> [About this exercise]
Each line of the records below that holds "dimensions" should be returned.

[Provided data Boundary: Start]

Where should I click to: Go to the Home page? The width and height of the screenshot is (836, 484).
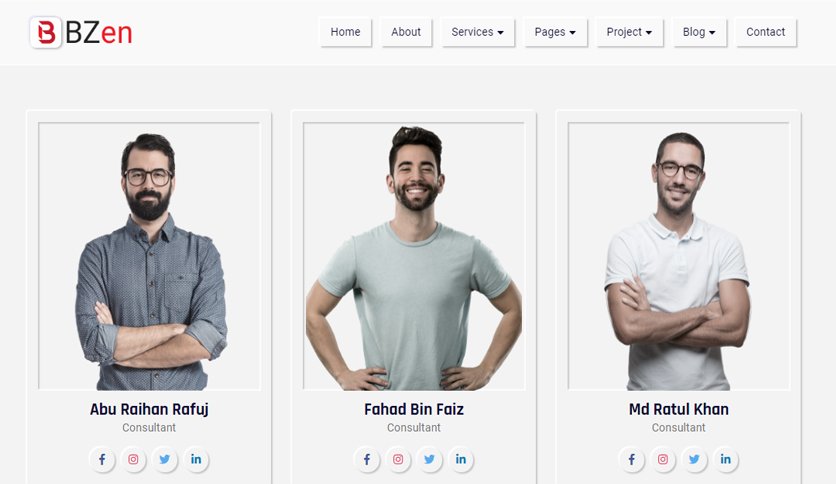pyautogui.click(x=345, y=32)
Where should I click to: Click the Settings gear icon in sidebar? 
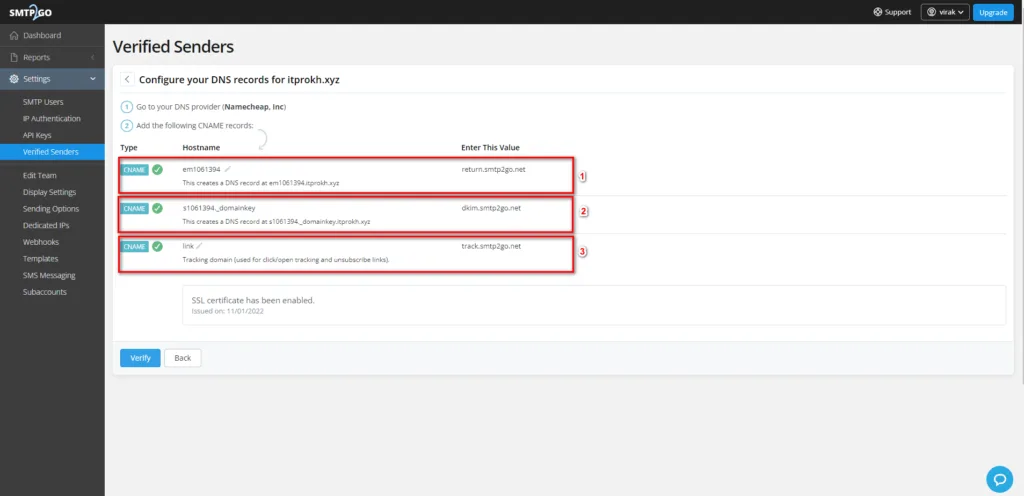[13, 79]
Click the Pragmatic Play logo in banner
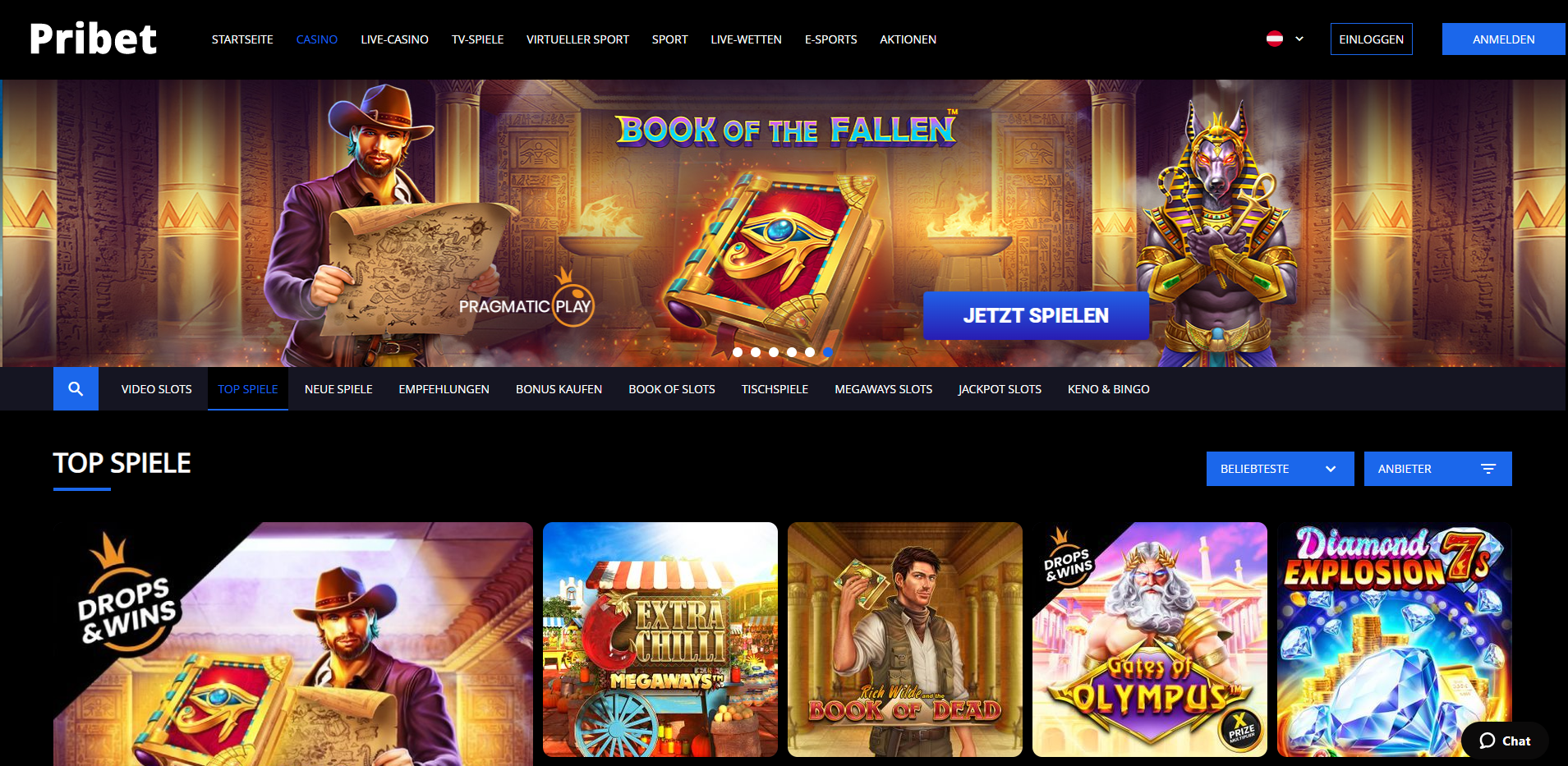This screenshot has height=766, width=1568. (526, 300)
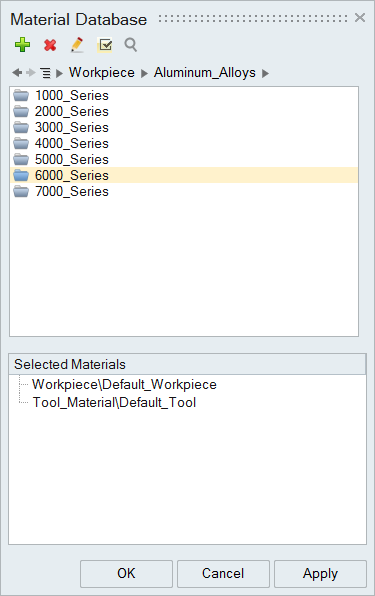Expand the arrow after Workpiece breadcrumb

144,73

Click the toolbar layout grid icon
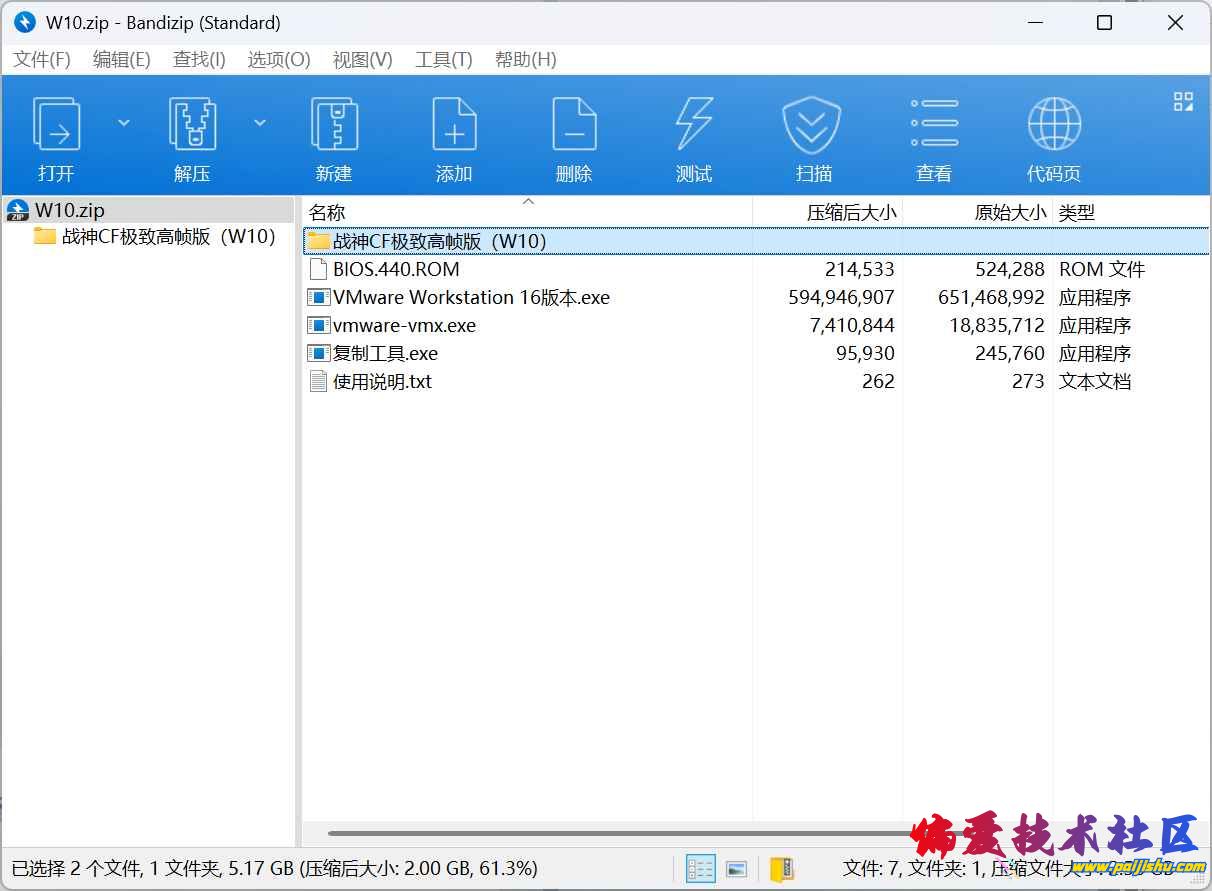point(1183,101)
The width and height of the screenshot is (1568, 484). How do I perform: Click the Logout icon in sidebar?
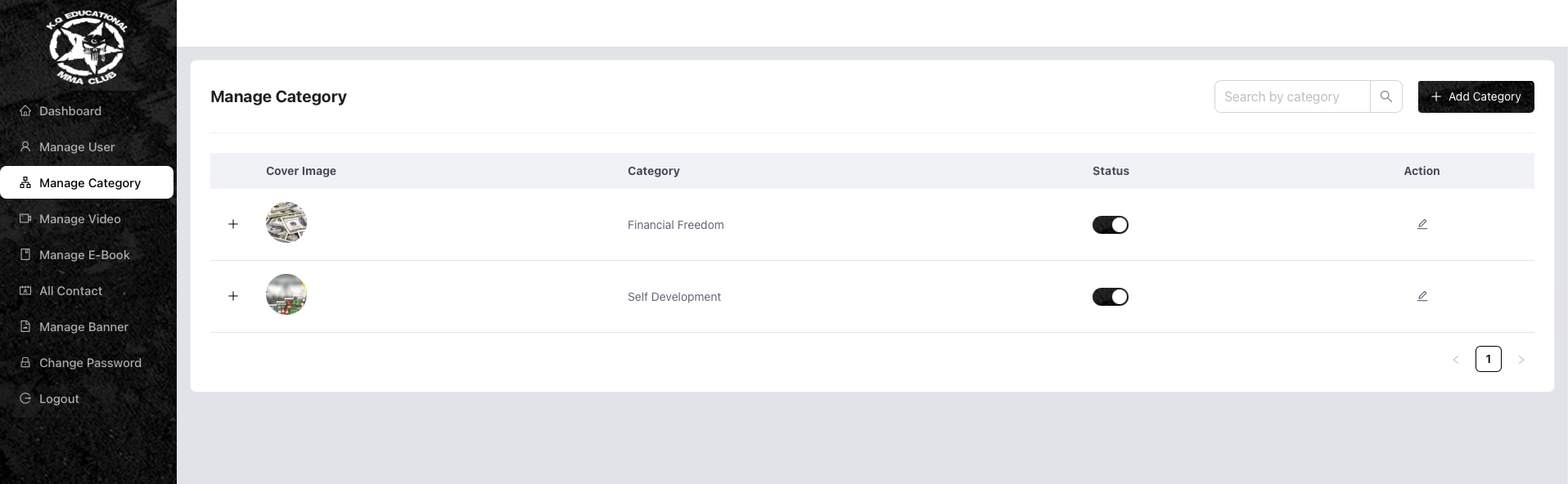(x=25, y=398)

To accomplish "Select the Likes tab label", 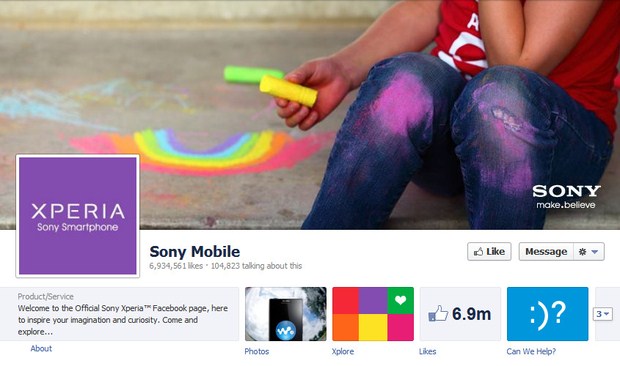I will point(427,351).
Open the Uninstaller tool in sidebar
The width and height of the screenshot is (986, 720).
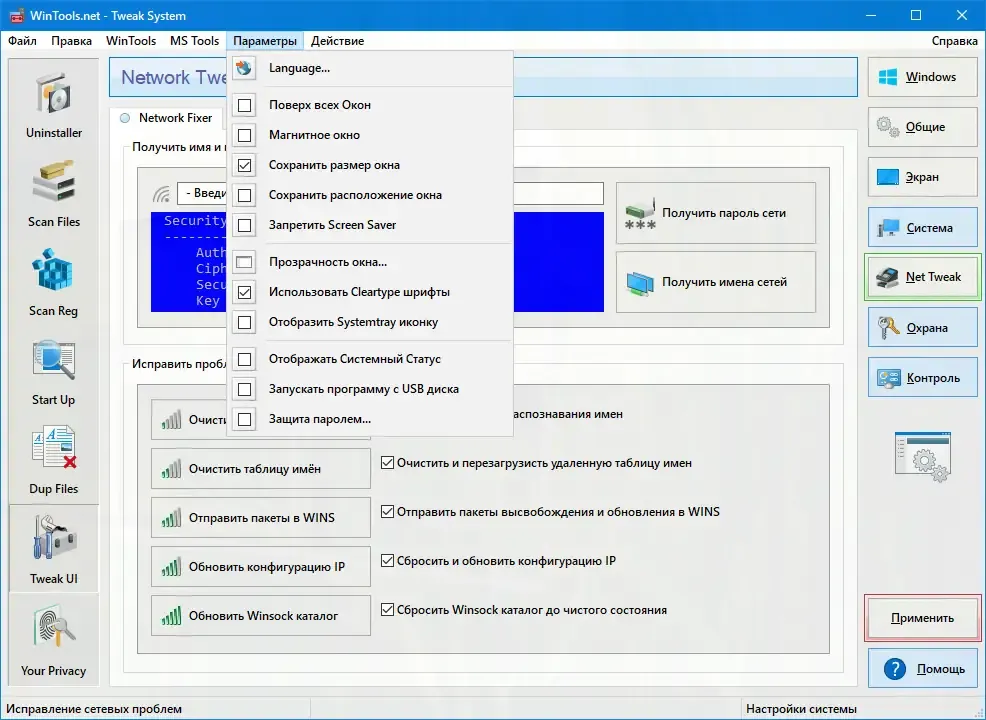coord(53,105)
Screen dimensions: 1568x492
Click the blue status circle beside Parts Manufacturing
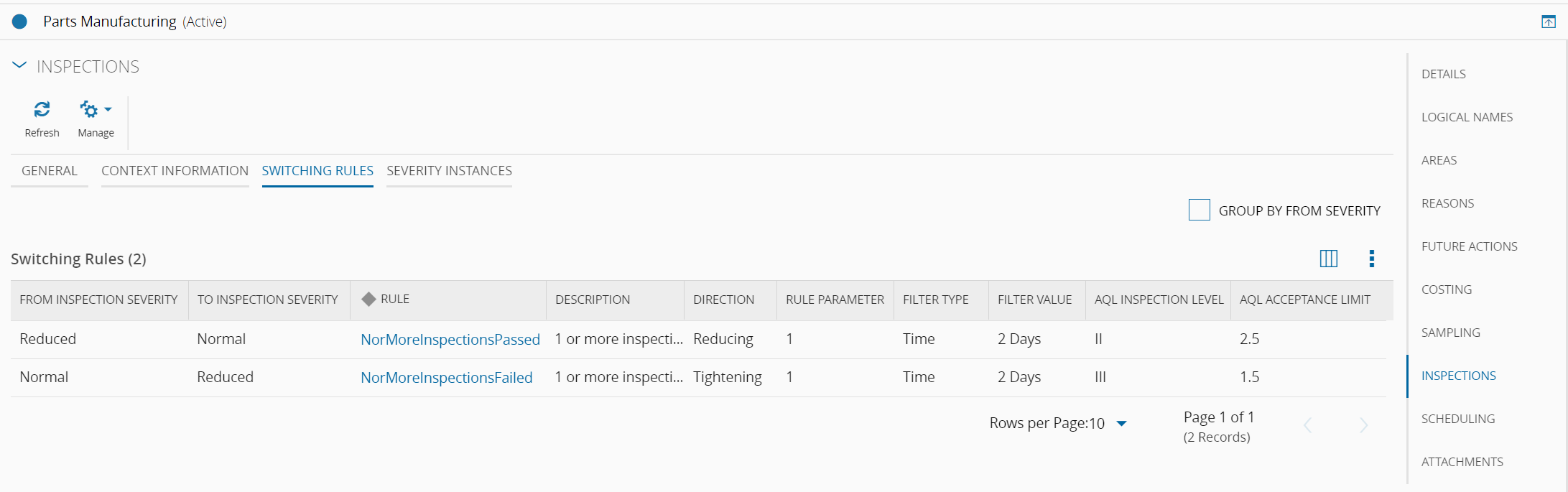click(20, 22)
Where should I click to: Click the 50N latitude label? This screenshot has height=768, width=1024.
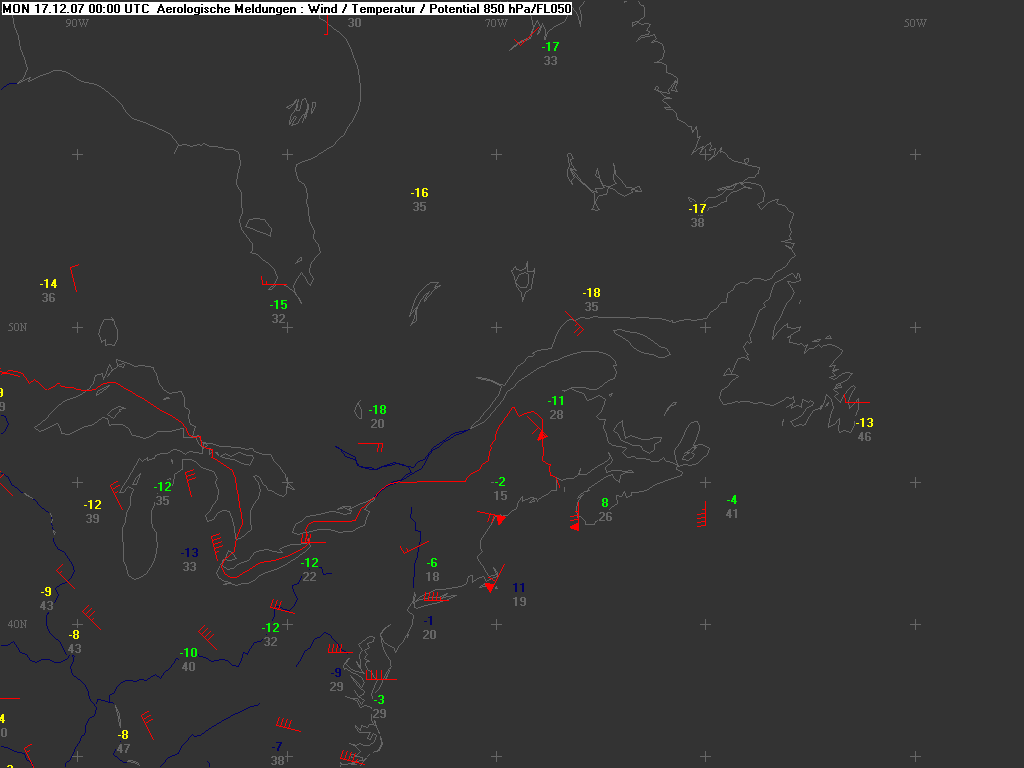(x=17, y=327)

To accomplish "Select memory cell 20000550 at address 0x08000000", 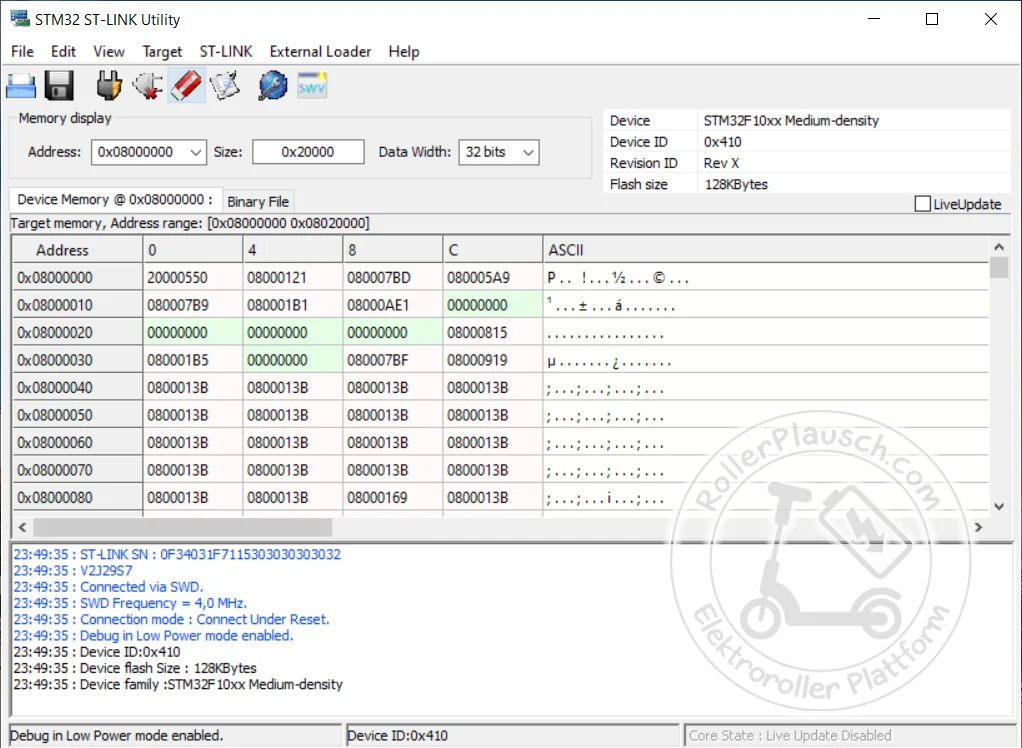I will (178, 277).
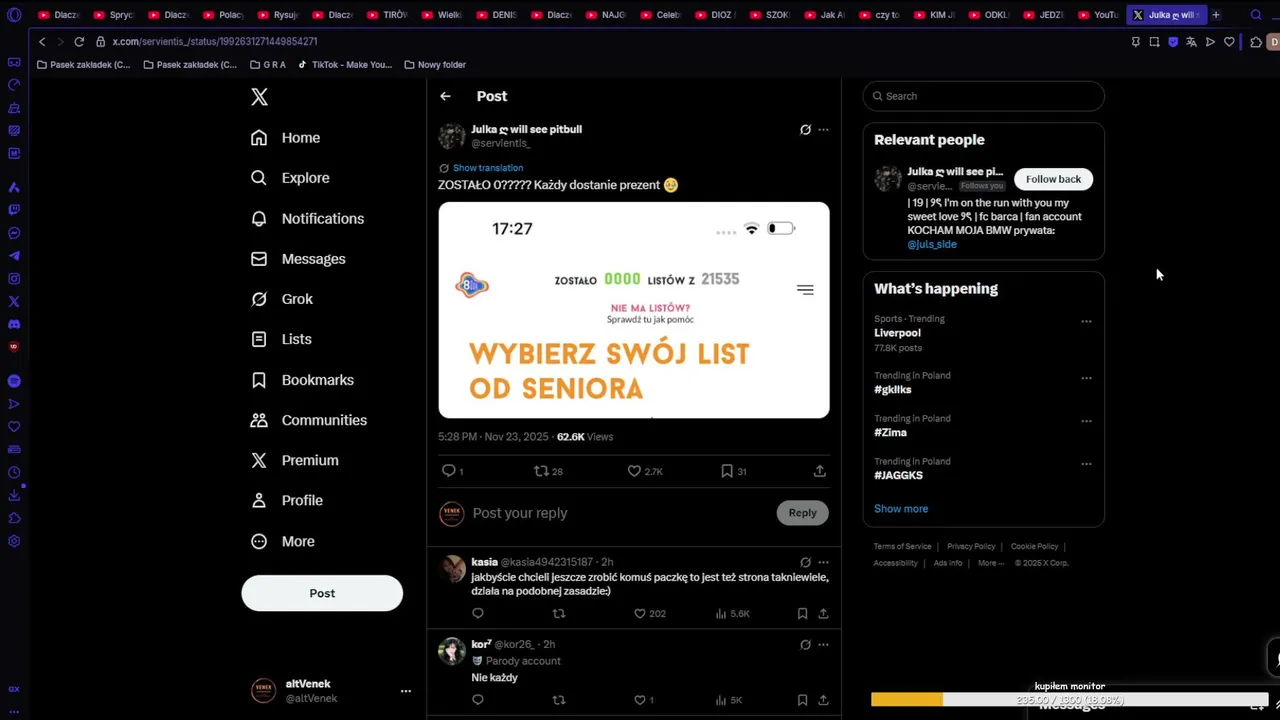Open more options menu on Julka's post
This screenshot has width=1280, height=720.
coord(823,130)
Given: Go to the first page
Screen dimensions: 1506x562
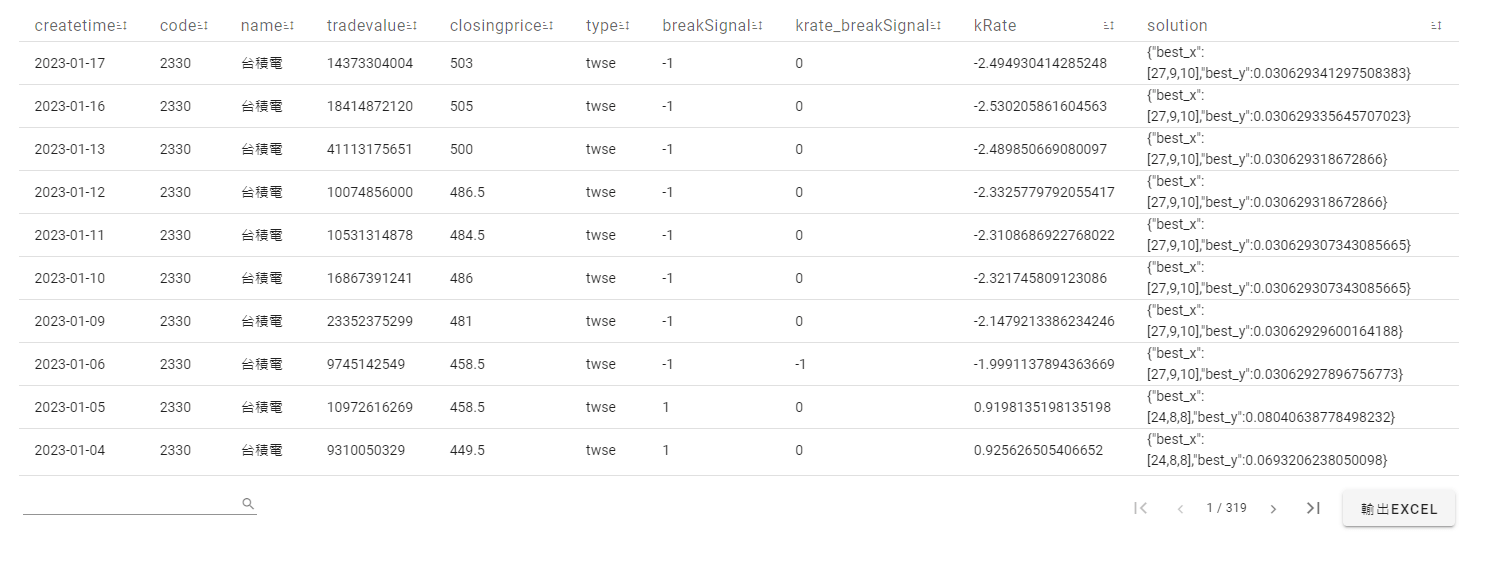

[Provided data Boundary: End]

> [Response area]
Screen dimensions: 1568x492
Screen dimensions: 1506x562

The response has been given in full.